WP:LTA... So there is a Hall of Fame for vandals. Or just the equivalent of a brochure with the safety features of banknotes. Definitely bookmarked.
Ever since March I've been editing from home and make very rare usage of public computers, so no problems here, although there are obviously more reasons to turn images off before venturing there. I am rather difficult to disgust, but I pretty much hit my limit with the talk page. The person clearly has issues. The funny thing is that Grawp has appropriated the name of an ultimately likeable character; good thing that there is not enough material on him to create a featured article (or even a full article), or we'd have a very strange situation in our hands.
I must hand it to him that he keeps up to date; he attributes the auto-confirmation changes to his influence (doubtful, and I know I was quite involved in that debate), and keeps a scrapbook of mentions of him, like every self-respecting movie serial killer. You know, if Brandt spent his resources tracking down the primary culprit (someone else could take care of the "car accident" part), that would be a boost for his popularity around here. Waltham, The Duke of02:55, 13 September 2008 (UTC)

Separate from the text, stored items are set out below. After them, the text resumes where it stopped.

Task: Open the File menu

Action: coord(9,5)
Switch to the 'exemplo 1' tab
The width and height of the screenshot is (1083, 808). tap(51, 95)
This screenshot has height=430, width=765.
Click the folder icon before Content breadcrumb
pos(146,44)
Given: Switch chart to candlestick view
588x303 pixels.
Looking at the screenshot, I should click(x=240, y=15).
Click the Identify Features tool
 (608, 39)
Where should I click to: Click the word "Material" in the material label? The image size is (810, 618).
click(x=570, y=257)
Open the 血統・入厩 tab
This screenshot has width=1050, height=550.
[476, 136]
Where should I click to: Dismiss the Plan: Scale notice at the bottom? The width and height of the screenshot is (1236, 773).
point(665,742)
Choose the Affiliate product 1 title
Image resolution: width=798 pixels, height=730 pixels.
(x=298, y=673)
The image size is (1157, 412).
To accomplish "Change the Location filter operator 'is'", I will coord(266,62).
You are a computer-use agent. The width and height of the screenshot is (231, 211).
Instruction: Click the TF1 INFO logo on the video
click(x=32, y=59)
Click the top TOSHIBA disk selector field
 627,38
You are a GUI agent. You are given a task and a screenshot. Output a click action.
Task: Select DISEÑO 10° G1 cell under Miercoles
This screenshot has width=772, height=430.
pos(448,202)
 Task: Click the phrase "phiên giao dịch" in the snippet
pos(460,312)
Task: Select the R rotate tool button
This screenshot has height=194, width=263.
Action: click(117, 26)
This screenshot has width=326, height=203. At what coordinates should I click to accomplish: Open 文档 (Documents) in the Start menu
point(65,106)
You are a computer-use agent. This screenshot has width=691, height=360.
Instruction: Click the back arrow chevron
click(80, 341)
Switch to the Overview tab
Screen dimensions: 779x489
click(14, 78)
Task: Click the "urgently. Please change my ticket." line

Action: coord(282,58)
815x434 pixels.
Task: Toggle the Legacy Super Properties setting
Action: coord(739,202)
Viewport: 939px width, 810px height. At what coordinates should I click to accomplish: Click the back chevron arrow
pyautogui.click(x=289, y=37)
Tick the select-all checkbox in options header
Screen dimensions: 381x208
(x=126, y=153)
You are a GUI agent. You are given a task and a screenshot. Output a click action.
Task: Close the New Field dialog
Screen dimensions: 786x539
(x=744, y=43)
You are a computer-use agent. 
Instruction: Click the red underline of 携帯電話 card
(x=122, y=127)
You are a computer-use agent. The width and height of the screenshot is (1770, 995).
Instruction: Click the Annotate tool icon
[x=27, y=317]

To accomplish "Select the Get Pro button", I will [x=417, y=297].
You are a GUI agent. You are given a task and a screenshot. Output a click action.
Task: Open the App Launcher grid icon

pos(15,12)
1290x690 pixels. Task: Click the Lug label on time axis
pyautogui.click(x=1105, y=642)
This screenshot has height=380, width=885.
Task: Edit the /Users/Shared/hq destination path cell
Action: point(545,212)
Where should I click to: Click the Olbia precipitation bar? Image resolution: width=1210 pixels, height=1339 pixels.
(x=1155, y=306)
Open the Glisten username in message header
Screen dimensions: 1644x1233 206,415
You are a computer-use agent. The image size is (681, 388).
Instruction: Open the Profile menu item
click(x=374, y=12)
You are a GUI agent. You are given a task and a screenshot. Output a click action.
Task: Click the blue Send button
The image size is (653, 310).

That's interesting. I also agree with the decision to keep the page, as well as with the comment you cite. I disagree with Citrouilles's action as much as I disagree with his peculiar selection of username and his most unfortunate practice of italicising "Wikipedia". (I knew I remembered that fellow from somewhere.) That snowball was well placed. Waltham, The Duke of00:15, 17 September 2008 (UTC)
Actually, I didn't have any issues with The-One-Whose-Name-Is-Too-Bloody-Long. Well, I found him annoying, and his behaviour in some public venues disruptive at times, but there was nothing specific I held against him (save the aforementioned practice of italicising "Wikipedia", of course). In any case, I'm glad to see him get his comeuppance—although this isn't necessarily the last we've seen of him. (Even I have noticed how many lives some cats have; Jean Latore's posts in the Pump still haunt my intellect.) Waltham, The Duke of22:40, 17 September 2008 (UTC)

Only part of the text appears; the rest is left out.